In his State of the Union address, President Trump urged lawmakers to make it easier to “remove federal employees who undermine the public trust or fail the American people.” As an example, he referred to the VA Accountability and Whistleblower Protection Act that he signed into law in June of last year.
As we mentioned at the time, that Act reduced the time employees have to respond to discipline, demotion or removal from service actions. It also lowered the standard of evidence required for discipline from a “preponderance of evidence” to “substantial evidence.”
The law also denied senior executives at the VA their previous right to appeal to the MSPB. They now are relegated to an in-house process. Designees of the secretary, who is a political appointee, are now empowered as the prosecutor, judge and appeals court, according to the Washington Post.
Trump lauded the results of the VA Accountability act, claiming that 1,500 VA employees had already been removed for cause. The VA claims that number was 1,737. However, even the higher number would represent only about a 2.5-percent increase in firings over the previous administration’s number, according to the OPM’s Fedscope database.

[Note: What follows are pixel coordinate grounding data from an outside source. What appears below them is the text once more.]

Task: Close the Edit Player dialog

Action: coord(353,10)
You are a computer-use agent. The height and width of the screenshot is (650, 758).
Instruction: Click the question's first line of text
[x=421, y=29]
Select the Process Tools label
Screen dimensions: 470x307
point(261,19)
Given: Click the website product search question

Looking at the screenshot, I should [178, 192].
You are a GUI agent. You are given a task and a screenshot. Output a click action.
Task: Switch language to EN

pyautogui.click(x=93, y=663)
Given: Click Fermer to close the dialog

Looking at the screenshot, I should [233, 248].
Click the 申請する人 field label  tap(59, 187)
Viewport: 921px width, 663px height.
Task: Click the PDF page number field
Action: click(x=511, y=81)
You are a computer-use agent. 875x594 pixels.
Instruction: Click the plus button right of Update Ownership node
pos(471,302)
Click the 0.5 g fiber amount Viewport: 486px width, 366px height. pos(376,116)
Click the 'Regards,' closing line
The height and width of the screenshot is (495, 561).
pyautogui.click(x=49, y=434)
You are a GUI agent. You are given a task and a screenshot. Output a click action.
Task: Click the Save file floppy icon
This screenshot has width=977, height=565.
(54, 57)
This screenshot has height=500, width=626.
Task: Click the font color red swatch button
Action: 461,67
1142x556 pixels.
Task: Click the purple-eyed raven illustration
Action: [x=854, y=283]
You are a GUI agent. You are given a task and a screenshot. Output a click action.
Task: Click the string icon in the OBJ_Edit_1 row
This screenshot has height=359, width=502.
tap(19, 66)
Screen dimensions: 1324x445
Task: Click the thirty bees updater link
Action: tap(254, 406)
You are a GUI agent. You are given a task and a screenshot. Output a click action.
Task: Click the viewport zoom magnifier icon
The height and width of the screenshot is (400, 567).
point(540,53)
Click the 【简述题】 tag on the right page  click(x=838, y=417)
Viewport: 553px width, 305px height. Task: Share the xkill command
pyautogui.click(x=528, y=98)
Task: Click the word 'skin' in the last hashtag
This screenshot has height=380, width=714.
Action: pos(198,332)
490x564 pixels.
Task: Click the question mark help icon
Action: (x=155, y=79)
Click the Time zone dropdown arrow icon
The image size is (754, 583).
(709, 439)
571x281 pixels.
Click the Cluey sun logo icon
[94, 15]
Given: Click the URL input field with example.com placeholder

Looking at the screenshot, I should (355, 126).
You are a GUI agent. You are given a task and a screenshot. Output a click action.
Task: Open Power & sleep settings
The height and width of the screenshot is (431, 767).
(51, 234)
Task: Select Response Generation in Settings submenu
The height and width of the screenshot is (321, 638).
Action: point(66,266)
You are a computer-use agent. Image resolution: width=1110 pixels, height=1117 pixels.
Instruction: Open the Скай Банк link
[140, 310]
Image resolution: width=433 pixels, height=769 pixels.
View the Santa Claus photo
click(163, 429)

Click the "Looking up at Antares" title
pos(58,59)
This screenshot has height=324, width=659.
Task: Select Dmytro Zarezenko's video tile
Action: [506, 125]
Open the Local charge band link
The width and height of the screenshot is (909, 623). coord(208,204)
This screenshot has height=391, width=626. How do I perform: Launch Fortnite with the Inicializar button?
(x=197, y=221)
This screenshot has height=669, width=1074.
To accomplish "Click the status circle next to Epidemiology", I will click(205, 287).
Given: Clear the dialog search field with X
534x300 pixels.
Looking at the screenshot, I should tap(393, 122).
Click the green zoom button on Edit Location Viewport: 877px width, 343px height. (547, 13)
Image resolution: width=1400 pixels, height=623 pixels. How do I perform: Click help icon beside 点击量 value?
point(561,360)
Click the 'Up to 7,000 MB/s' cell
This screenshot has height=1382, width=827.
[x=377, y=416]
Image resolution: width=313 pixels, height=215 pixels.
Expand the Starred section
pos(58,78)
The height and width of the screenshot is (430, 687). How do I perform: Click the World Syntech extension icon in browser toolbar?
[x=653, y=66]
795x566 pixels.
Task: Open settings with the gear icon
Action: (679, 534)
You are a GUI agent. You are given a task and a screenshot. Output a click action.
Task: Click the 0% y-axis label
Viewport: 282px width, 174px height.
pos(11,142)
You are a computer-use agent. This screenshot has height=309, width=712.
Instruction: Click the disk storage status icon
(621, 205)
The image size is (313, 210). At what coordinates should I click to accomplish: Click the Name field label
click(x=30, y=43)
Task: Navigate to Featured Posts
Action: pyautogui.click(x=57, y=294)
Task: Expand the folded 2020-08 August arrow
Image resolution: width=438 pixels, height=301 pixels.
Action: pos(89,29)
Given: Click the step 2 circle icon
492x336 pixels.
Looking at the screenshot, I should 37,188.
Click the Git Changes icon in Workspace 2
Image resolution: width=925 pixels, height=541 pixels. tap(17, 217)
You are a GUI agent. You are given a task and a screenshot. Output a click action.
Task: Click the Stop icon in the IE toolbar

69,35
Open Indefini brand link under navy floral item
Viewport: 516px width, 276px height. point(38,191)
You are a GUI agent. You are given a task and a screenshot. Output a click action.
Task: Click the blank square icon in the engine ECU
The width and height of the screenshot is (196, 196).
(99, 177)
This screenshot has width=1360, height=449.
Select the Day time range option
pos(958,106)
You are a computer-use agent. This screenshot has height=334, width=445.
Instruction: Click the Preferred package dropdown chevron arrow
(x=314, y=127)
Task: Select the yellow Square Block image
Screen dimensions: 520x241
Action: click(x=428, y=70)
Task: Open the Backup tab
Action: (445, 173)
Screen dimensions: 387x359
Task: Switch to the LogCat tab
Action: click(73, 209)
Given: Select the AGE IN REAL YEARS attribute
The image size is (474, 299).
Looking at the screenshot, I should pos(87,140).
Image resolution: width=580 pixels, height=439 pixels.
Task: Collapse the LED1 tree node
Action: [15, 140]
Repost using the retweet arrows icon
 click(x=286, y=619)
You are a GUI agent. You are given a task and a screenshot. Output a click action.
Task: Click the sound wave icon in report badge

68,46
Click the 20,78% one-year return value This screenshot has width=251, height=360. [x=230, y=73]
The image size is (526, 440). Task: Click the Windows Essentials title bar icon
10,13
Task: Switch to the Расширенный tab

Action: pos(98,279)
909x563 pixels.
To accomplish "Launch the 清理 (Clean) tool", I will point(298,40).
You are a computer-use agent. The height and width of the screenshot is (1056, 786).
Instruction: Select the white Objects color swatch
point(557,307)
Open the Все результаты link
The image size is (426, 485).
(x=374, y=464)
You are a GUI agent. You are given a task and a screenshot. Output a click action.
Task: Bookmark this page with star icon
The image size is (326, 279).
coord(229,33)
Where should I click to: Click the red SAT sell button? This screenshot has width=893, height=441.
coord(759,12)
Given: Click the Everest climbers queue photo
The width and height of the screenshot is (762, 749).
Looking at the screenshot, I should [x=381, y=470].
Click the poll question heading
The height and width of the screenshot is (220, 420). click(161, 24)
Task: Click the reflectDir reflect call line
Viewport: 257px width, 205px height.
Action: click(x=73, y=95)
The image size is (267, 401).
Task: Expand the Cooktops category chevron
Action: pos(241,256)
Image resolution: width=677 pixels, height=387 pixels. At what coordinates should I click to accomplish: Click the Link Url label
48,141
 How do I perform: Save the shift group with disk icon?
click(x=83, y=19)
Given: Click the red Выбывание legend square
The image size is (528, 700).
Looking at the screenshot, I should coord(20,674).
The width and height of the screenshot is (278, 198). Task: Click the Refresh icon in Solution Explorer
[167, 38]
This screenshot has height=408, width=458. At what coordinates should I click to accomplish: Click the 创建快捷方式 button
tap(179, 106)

Moreover, the president of the American Federation of Government Employees says that the majority of those being fired have been among the lowest paid — and many were veterans with service-related disabilities.
Nevertheless, Rep. Barry Loudermilk (R-GA) claims that “firing bad civil service employees is close to impossible nowadays.” He has introduced a bill meant to “expedite the dismissal process of bad employees.” Other measures have also been proposed.
The effects of the VA Accountability law and arguments against the change
Previously, the VA had to prove its charges against employees by a preponderance of the evidence. That more or less means enough evidence to convince a fact finder that the charges are more likely true than not. Now the standard is by substantial evidence, which is much lower.
That makes the VA’s disciplinary decisions more likely to be upheld, and it may also mean that some marginal cases move forward to discipline when they would not have before.
The potential cost of this, opponents argue, is two-fold. First, the law undermines due process rights for employees. Due process is generally thought to be our adversarial systems’ most effective tool for getting at the objective truth, but it is being treated like an obstacle to efficiency.
Second, our civil servants are given due process not only to protect them from arbitrary job actions but also to protect the federal workforce from politicization.
Are we willing to give up due process and a non-political workforce to increase firings by 2.5 percent?